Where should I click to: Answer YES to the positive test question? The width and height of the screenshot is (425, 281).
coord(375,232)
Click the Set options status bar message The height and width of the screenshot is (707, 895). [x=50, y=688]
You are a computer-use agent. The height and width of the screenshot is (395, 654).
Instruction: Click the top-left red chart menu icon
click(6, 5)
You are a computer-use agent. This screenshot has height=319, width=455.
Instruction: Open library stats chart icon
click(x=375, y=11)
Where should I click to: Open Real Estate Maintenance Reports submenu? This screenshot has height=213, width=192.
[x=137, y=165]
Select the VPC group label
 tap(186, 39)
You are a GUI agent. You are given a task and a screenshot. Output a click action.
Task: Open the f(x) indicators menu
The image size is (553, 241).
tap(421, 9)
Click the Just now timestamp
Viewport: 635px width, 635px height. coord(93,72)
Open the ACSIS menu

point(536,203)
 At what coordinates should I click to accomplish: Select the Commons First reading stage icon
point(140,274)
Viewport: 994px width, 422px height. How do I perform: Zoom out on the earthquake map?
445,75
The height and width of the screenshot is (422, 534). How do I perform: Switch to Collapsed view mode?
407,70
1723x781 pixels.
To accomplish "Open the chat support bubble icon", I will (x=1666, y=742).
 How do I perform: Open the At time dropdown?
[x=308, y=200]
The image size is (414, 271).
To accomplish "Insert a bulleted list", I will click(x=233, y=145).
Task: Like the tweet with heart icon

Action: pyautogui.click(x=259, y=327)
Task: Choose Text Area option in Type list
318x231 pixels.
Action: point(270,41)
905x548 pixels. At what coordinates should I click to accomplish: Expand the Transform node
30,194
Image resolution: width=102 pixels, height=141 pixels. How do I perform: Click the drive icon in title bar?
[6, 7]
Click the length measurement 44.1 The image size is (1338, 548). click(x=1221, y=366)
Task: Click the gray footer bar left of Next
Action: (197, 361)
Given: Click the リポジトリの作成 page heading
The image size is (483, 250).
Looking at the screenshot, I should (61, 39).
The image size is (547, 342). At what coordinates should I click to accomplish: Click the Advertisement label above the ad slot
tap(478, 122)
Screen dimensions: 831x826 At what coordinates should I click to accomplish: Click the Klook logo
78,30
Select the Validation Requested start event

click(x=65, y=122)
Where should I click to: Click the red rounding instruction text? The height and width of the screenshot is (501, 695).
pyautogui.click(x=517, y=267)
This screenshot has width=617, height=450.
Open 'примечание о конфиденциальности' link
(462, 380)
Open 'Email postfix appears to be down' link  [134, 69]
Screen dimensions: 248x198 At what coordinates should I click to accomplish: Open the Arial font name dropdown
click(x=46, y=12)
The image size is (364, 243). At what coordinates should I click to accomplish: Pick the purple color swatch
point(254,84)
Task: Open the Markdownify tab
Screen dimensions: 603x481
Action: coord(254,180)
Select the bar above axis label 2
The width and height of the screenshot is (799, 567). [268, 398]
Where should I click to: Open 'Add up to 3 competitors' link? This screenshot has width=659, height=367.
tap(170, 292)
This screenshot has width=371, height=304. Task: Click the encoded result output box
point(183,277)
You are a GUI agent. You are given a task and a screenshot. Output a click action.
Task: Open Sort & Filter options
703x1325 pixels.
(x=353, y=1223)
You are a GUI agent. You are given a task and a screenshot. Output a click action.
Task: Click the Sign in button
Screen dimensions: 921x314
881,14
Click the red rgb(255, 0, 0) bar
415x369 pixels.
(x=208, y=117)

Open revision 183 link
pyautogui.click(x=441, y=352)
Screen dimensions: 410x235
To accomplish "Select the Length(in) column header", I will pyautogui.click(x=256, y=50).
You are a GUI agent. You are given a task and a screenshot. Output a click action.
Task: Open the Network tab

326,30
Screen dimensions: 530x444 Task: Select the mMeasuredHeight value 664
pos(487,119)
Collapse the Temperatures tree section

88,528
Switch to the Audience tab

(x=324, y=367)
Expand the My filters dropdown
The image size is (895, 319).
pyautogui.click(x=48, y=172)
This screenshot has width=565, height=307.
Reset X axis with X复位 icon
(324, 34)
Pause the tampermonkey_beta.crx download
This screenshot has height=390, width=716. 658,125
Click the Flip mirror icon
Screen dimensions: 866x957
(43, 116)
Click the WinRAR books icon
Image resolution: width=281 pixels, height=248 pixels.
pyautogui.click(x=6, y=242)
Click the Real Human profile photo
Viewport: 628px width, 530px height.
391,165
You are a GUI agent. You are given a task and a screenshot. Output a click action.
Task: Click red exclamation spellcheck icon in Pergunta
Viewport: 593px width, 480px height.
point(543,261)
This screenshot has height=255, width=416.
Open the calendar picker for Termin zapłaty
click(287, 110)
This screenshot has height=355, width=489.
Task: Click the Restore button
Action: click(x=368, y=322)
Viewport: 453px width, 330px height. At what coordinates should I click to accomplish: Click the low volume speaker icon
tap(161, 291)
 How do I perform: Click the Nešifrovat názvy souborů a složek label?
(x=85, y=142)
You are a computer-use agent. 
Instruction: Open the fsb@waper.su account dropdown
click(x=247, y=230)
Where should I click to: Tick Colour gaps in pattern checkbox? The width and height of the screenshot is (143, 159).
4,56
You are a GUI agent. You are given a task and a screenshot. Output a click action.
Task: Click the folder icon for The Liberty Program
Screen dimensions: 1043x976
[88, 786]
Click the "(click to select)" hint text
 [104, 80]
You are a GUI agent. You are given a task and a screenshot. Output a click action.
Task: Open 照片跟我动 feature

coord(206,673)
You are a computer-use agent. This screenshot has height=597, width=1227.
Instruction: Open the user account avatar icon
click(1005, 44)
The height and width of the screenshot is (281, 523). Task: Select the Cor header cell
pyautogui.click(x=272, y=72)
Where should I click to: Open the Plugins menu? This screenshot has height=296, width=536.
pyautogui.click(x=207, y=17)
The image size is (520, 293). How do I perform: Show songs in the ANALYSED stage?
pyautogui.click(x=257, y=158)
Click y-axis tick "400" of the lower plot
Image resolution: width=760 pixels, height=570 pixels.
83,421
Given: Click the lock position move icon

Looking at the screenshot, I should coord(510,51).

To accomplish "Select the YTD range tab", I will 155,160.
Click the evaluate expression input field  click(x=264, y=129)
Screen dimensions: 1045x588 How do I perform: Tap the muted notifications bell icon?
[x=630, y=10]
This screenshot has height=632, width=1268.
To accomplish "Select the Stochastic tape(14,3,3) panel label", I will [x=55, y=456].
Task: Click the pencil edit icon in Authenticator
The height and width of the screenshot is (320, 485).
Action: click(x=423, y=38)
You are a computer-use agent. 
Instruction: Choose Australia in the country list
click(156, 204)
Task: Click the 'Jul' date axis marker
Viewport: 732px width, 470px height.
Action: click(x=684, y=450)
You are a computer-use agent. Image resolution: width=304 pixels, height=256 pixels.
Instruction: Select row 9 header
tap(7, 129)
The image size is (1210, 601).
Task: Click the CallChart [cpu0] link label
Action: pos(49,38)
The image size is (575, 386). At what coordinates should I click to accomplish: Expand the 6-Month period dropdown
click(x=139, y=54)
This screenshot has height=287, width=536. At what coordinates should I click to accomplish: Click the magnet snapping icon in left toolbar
# # # # #
Exercise details:
A complete, exact copy of the material above is the expected answer.

Final answer:
Where should I click to: Answer YES to the positive test question? The width and height of the screenshot is (425, 281).
coord(375,232)
Click the Set options status bar message The height and width of the screenshot is (707, 895). [x=50, y=688]
You are a computer-use agent. The height and width of the screenshot is (395, 654).
Instruction: Click the top-left red chart menu icon
click(6, 5)
You are a computer-use agent. This screenshot has height=319, width=455.
Instruction: Open library stats chart icon
click(x=375, y=11)
Where should I click to: Open Real Estate Maintenance Reports submenu? This screenshot has height=213, width=192.
[x=137, y=165]
Select the VPC group label
 tap(186, 39)
You are a GUI agent. You are given a task and a screenshot. Output a click action.
Task: Open the f(x) indicators menu
The image size is (553, 241).
tap(421, 9)
Click the Just now timestamp
Viewport: 635px width, 635px height. coord(93,72)
Open the ACSIS menu

point(536,203)
 At what coordinates should I click to accomplish: Select the Commons First reading stage icon
point(140,274)
Viewport: 994px width, 422px height. How do I perform: Zoom out on the earthquake map?
445,75
The height and width of the screenshot is (422, 534). How do I perform: Switch to Collapsed view mode?
407,70
1723x781 pixels.
To accomplish "Open the chat support bubble icon", I will (x=1666, y=742).
 How do I perform: Open the At time dropdown?
[x=308, y=200]
The image size is (414, 271).
To accomplish "Insert a bulleted list", I will click(x=233, y=145).
Task: Like the tweet with heart icon

Action: pyautogui.click(x=259, y=327)
Task: Choose Text Area option in Type list
318x231 pixels.
Action: point(270,41)
905x548 pixels. At what coordinates should I click to accomplish: Expand the Transform node
30,194
Image resolution: width=102 pixels, height=141 pixels. How do I perform: Click the drive icon in title bar?
[6, 7]
Click the length measurement 44.1 The image size is (1338, 548). click(x=1221, y=366)
Task: Click the gray footer bar left of Next
Action: (197, 361)
Given: Click the リポジトリの作成 page heading
The image size is (483, 250).
Looking at the screenshot, I should (61, 39).
The image size is (547, 342). At what coordinates should I click to accomplish: Click the Advertisement label above the ad slot
tap(478, 122)
Screen dimensions: 831x826 At what coordinates should I click to accomplish: Click the Klook logo
78,30
Select the Validation Requested start event

click(x=65, y=122)
Where should I click to: Click the red rounding instruction text? The height and width of the screenshot is (501, 695).
pyautogui.click(x=517, y=267)
This screenshot has width=617, height=450.
Open 'примечание о конфиденциальности' link
(462, 380)
Open 'Email postfix appears to be down' link  [134, 69]
Screen dimensions: 248x198 At what coordinates should I click to accomplish: Open the Arial font name dropdown
click(x=46, y=12)
The image size is (364, 243). At what coordinates should I click to accomplish: Pick the purple color swatch
point(254,84)
Task: Open the Markdownify tab
Screen dimensions: 603x481
Action: coord(254,180)
Select the bar above axis label 2
The width and height of the screenshot is (799, 567). [268, 398]
Where should I click to: Open 'Add up to 3 competitors' link? This screenshot has width=659, height=367.
tap(170, 292)
This screenshot has width=371, height=304. Task: Click the encoded result output box
point(183,277)
You are a GUI agent. You are given a task and a screenshot. Output a click action.
Task: Open Sort & Filter options
703x1325 pixels.
(x=353, y=1223)
You are a GUI agent. You are given a task and a screenshot. Output a click action.
Task: Click the Sign in button
Screen dimensions: 921x314
881,14
Click the red rgb(255, 0, 0) bar
415x369 pixels.
(x=208, y=117)

Open revision 183 link
pyautogui.click(x=441, y=352)
Screen dimensions: 410x235
To accomplish "Select the Length(in) column header", I will pyautogui.click(x=256, y=50).
You are a GUI agent. You are given a task and a screenshot. Output a click action.
Task: Open the Network tab

326,30
Screen dimensions: 530x444 Task: Select the mMeasuredHeight value 664
pos(487,119)
Collapse the Temperatures tree section

88,528
Switch to the Audience tab

(x=324, y=367)
Expand the My filters dropdown
The image size is (895, 319).
pyautogui.click(x=48, y=172)
This screenshot has width=565, height=307.
Reset X axis with X复位 icon
(324, 34)
Pause the tampermonkey_beta.crx download
This screenshot has height=390, width=716. 658,125
Click the Flip mirror icon
Screen dimensions: 866x957
(43, 116)
Click the WinRAR books icon
Image resolution: width=281 pixels, height=248 pixels.
pyautogui.click(x=6, y=242)
Click the Real Human profile photo
Viewport: 628px width, 530px height.
391,165
You are a GUI agent. You are given a task and a screenshot. Output a click action.
Task: Click red exclamation spellcheck icon in Pergunta
Viewport: 593px width, 480px height.
point(543,261)
This screenshot has height=255, width=416.
Open the calendar picker for Termin zapłaty
click(287, 110)
This screenshot has height=355, width=489.
Task: Click the Restore button
Action: click(x=368, y=322)
Viewport: 453px width, 330px height. At what coordinates should I click to accomplish: Click the low volume speaker icon
tap(161, 291)
 How do I perform: Click the Nešifrovat názvy souborů a složek label?
(x=85, y=142)
You are a computer-use agent. 
Instruction: Open the fsb@waper.su account dropdown
click(x=247, y=230)
Where should I click to: Tick Colour gaps in pattern checkbox? The width and height of the screenshot is (143, 159).
4,56
You are a GUI agent. You are given a task and a screenshot. Output a click action.
Task: Click the folder icon for The Liberty Program
Screen dimensions: 1043x976
[88, 786]
Click the "(click to select)" hint text
 [104, 80]
You are a GUI agent. You are given a task and a screenshot. Output a click action.
Task: Open 照片跟我动 feature

coord(206,673)
You are a computer-use agent. This screenshot has height=597, width=1227.
Instruction: Open the user account avatar icon
click(1005, 44)
The height and width of the screenshot is (281, 523). Task: Select the Cor header cell
pyautogui.click(x=272, y=72)
Where should I click to: Open the Plugins menu? This screenshot has height=296, width=536.
pyautogui.click(x=207, y=17)
The image size is (520, 293). How do I perform: Show songs in the ANALYSED stage?
pyautogui.click(x=257, y=158)
Click y-axis tick "400" of the lower plot
Image resolution: width=760 pixels, height=570 pixels.
83,421
Given: Click the lock position move icon

Looking at the screenshot, I should coord(510,51).

To accomplish "Select the YTD range tab", I will 155,160.
Click the evaluate expression input field  click(x=264, y=129)
Screen dimensions: 1045x588 How do I perform: Tap the muted notifications bell icon?
[x=630, y=10]
This screenshot has height=632, width=1268.
To accomplish "Select the Stochastic tape(14,3,3) panel label", I will [x=55, y=456].
Task: Click the pencil edit icon in Authenticator
The height and width of the screenshot is (320, 485).
Action: click(x=423, y=38)
You are a computer-use agent. 
Instruction: Choose Australia in the country list
click(156, 204)
Task: Click the 'Jul' date axis marker
Viewport: 732px width, 470px height.
Action: click(x=684, y=450)
You are a computer-use agent. Image resolution: width=304 pixels, height=256 pixels.
Instruction: Select row 9 header
tap(7, 129)
The image size is (1210, 601).
Task: Click the CallChart [cpu0] link label
Action: pos(49,38)
The image size is (575, 386). At what coordinates should I click to accomplish: Expand the 6-Month period dropdown
click(x=139, y=54)
This screenshot has height=287, width=536. At what coordinates should I click to accomplish: Click the magnet snapping icon in left toolbar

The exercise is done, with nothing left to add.